Hutchinson has said he wants to keep the rate below 10%.


Dillaha said the vaccination of nursing home residents, health care workers and others at high risk of catching the virus contributed to a decline in infections after new cases and hospitalizations peaked in January.

Masking and social distancing also helped keep the spread of the virus in check, she said.

"Now, we have moved away from masking and social distancing.

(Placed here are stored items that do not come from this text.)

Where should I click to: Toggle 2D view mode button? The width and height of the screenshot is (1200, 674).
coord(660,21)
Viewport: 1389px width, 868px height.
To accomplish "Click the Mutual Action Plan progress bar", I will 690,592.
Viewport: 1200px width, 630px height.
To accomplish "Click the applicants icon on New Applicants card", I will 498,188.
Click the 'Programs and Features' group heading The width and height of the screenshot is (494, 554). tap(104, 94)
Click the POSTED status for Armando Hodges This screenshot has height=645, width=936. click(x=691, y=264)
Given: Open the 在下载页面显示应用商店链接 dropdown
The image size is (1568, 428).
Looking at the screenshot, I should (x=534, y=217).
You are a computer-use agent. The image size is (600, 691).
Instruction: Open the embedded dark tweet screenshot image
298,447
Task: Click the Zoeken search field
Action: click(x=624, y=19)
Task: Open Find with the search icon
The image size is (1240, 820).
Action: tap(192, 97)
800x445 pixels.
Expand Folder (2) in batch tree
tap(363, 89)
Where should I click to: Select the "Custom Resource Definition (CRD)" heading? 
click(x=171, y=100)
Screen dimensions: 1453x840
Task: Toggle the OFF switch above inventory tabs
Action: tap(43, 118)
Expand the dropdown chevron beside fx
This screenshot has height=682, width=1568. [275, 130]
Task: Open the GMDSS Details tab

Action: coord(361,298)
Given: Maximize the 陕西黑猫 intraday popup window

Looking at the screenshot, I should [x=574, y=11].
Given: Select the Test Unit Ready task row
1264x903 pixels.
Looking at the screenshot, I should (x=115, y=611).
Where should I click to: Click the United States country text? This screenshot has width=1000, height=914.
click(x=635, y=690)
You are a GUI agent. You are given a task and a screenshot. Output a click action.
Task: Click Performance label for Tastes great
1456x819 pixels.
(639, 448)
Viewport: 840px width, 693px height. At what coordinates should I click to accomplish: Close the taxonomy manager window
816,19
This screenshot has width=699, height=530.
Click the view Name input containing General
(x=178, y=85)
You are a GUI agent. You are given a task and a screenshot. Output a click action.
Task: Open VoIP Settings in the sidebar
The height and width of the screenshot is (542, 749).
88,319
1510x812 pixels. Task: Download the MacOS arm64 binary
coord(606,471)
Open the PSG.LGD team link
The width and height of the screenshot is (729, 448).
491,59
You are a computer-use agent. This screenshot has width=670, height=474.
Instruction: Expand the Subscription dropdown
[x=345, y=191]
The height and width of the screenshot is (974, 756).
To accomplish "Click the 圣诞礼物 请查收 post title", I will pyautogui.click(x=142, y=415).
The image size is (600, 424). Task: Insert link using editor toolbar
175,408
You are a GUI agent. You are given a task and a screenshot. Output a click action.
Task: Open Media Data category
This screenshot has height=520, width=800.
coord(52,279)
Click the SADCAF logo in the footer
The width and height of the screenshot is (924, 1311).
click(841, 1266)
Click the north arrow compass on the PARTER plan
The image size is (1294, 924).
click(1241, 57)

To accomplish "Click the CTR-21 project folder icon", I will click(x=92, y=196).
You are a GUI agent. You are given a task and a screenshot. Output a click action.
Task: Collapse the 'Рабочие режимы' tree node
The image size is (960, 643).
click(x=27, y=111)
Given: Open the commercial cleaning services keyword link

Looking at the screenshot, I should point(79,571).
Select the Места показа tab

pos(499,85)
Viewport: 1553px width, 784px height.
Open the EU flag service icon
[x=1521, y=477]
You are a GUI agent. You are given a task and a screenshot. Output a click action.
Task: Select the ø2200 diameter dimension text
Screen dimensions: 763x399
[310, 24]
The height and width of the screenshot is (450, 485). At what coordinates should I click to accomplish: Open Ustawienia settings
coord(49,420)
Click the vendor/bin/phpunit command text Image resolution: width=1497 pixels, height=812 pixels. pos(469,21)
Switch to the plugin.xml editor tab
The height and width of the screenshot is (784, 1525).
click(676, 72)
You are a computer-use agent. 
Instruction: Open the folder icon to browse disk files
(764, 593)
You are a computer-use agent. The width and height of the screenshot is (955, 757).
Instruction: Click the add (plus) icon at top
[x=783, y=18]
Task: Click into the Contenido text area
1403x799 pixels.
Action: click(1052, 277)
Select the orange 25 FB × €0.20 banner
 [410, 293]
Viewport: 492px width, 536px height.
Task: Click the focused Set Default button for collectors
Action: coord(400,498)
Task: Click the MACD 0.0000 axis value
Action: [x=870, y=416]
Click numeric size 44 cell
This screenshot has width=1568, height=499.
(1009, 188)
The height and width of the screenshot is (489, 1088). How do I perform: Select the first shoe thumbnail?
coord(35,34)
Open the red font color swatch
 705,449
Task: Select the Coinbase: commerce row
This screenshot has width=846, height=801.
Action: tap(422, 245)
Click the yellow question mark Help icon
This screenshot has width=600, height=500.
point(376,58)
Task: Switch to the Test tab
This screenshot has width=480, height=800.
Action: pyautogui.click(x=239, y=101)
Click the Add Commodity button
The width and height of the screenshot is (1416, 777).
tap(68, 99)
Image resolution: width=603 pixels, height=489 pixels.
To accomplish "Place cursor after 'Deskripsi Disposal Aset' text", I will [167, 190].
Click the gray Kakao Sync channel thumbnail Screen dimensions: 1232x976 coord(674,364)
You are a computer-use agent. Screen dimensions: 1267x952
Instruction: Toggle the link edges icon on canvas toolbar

The highest-risk groups have gotten vaccinated, but now we have more of these dangerous variants in circulation," she said.

"These are so much more infectious than the previous ones, in order to reduce the spread in the community, you have to have a much higher level of immunity in the population, and we have nowhere near that level in Arkansas."

She said she expects the delta variant to "continue to spread in those communities that, in a sense, were able to avoid the previous variants."

"I think this delta variant is so much more infectious that it will find the pockets of people who are not immune and cause outbreaks," she said.

Previously, in communities where people weren't vaccinated, "it's possible there was enough masking and social distancing taking place, given the level of infectiousness of previous variants, they were able to avoid it," she said.

"Now with people not vaccinated and not engaging in masking and social distancing, the variant is so much more infectious, it is likely to find them."


On Thursday, however, the pace of vaccinations in the state continued to show signs of slowing.

At 5,189, the increase in doses that providers reported having administered, including second doses of the Pfizer and Moderna vaccines, was smaller by almost 200 than the one the previous Thursday.

Already at its lowest level since at least January, the average number of doses administered each day over a rolling seven-day period fell to 4,526.

According to the U.S. Centers for Disease Control and Prevention, the number of Arkansans who had received at least one vaccine dose rose Thursday by 2,464, to 1,248,617, representing about 41.4% of the state's population.

The number who were fully vaccinated rose by 2,568, to 1,013,056, or about 33.6% of the population.

Among the states and District of Columbia, Arkansas continued to rank 45th in the percentage of its residents who had received at least one dose and 49th, ahead of only Alabama and Mississippi, in the percentage who were fully vaccinated.

Nationally, 53.7% of people had received at least one dose, and 45.6% were fully vaccinated.


The cases that were added to Arkansas' tallies on Thursday included 253 that were confirmed through polymerase chain reaction, or PCR, tests.

The other 130 were "probable" cases, which include those identified through less-sensitive antigen tests.

The state's cumulative count of cases rose to 346,952.

That comprised 270,238 confirmed cases and 76,714 probable ones.

Pulaski County had the most new cases, 56, followed by Benton County, which had 26, Jefferson County, which had 25, Saline County, which had 23, Baxter County, which had 22, and Faulkner County, which had 20.

In Fayetteville, the Northwest Arkansas Community Correction Center had one new case among inmates, Department of Corrections spokeswoman Cindy Murphy said.

That was the only case at the lockup that was active as of Thursday, she said.

The state's death toll rose by three, to 4,677, among confirmed cases and remained at 1,213 among probable cases.

Among nursing home and assisted living facility residents, the state's count of virus deaths remained at 2,092.

The number of people who have ever been hospitalized with confirmed infections in the state grew by 21, to 16,801.

The number who have ever been on a ventilator rose by one, to 1,713.